When an outbreak of gun violence at a public high school is responsible for the death of one teen (perpetrator Leonard) and injury to several others, federal authorities immediately launch an on-scene investigation. Privately conducted and strictly confidential, the inquiries focus on the deceased shooter's two closest friends--Cameron and Michelle--for background info into the "incident's" culmination. Slowly, as interviews and evidence shed light on past events, it's revealed how this not un-routinely disturbed teen was prompted to act out as he did.
Cameron, an upper-middle class African-American teen, offers the best insight into Leonard's increasingly erratic behavior. Likely initiated years earlier by his parents divorce, there was still more to Leonard than suppressed animosity as multiple catalysts likely contributed to the carnage. Reclusive habits, his father's alcoholism, and an intense interest in firearms had begun to inhibit Leonard's relationship with then girlfriend Michelle; or, as she put it, he'd become "impossible" amidst a bitterness only spurned on by the high school's oppressive social heirarchy. The concluded analysis paints a disturbing portrait of a increasingly self-isolated individual, seemingly irredeemable amid personal demons and the antagonism of an outside world.

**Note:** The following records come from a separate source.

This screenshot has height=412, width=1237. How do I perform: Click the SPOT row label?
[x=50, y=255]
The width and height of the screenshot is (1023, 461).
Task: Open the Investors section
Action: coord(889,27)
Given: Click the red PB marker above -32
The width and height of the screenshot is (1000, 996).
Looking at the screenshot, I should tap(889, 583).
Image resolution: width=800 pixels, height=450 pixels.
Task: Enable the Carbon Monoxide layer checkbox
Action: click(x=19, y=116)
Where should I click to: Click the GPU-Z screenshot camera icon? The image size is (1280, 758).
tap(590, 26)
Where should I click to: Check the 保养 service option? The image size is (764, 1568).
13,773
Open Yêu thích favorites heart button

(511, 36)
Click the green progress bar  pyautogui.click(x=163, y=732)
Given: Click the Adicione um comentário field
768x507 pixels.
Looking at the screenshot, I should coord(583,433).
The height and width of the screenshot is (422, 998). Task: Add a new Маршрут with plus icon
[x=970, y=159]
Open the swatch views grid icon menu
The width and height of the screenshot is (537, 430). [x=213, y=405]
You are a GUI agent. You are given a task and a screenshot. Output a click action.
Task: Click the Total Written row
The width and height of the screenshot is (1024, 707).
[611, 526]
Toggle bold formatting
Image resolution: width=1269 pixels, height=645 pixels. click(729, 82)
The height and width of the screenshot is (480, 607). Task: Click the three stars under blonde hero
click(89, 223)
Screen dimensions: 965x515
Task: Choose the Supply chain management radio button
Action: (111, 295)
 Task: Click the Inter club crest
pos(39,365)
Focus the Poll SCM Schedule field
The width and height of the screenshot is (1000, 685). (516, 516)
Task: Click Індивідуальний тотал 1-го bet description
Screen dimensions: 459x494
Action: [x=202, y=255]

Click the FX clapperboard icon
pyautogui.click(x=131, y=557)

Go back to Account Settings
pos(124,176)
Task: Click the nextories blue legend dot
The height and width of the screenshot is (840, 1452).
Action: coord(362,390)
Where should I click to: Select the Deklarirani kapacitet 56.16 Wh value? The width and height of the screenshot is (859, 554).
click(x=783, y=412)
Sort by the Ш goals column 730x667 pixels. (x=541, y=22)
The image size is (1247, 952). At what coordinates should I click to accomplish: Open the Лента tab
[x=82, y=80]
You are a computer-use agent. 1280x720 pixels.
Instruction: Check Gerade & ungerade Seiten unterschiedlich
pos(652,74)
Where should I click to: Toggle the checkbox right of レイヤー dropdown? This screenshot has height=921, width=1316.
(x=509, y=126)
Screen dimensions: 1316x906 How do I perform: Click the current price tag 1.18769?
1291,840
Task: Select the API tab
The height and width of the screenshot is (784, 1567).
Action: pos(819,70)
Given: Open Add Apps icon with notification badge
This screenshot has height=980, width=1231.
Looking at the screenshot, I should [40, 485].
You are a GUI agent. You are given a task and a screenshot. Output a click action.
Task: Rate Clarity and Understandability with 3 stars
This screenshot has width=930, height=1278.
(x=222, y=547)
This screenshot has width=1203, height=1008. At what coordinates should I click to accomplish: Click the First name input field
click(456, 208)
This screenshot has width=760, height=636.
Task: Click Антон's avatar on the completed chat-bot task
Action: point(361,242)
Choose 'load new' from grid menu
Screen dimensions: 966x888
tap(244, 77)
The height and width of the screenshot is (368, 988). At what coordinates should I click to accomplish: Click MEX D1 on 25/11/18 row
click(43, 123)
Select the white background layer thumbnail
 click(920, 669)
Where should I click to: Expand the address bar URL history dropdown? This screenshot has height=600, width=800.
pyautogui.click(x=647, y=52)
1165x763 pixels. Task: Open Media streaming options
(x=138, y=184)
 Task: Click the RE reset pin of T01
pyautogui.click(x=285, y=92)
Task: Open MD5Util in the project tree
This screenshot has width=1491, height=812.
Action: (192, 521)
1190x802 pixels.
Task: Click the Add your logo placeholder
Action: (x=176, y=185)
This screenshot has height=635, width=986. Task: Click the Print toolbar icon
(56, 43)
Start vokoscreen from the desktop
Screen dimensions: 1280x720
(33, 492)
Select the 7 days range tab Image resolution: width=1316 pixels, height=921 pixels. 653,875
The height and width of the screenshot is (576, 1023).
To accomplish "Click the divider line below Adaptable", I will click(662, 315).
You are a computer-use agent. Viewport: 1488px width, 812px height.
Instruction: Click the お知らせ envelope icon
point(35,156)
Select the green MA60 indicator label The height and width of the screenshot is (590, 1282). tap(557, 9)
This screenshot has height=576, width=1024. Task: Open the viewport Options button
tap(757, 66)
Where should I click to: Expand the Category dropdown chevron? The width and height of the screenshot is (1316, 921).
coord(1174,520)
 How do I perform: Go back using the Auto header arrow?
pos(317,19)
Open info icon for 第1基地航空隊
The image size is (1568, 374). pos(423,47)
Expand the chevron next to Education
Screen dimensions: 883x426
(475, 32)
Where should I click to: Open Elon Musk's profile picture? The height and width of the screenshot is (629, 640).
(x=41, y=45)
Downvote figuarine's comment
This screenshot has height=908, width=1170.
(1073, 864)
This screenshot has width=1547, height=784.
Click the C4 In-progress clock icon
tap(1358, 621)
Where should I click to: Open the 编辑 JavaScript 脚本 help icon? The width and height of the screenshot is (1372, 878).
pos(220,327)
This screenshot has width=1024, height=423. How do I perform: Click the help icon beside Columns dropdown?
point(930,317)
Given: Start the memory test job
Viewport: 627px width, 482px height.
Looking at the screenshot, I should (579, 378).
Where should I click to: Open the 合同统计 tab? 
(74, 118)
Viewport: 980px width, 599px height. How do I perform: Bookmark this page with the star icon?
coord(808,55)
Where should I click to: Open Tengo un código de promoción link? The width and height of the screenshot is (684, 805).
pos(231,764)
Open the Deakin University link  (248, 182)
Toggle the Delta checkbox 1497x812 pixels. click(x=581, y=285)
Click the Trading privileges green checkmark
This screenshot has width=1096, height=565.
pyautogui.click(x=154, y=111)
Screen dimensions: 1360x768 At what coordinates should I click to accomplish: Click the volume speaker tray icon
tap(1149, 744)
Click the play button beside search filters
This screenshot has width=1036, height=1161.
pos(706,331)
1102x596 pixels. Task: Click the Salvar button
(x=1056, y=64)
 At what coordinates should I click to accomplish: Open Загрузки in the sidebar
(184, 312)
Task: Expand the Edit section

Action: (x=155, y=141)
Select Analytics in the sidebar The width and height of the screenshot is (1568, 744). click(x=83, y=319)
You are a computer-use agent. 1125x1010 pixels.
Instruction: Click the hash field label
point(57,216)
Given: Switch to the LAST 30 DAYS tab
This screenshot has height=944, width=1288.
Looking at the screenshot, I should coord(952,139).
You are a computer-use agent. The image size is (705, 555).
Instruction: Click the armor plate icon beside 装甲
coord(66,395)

Written in a memorandum-style etiquette with very official looking transcript annotation, Shooter is another finely crafted work by noted YA author Walter Dean Myers, long one of the genre's most dynamic influences. If for no other reason, readers will find the book worthwhile for Myers' incisive observations into Leonard's psyche; acutely reconstructed through evidence given by Cameron and Michelle and personally rendered in Leonard's own journal entries.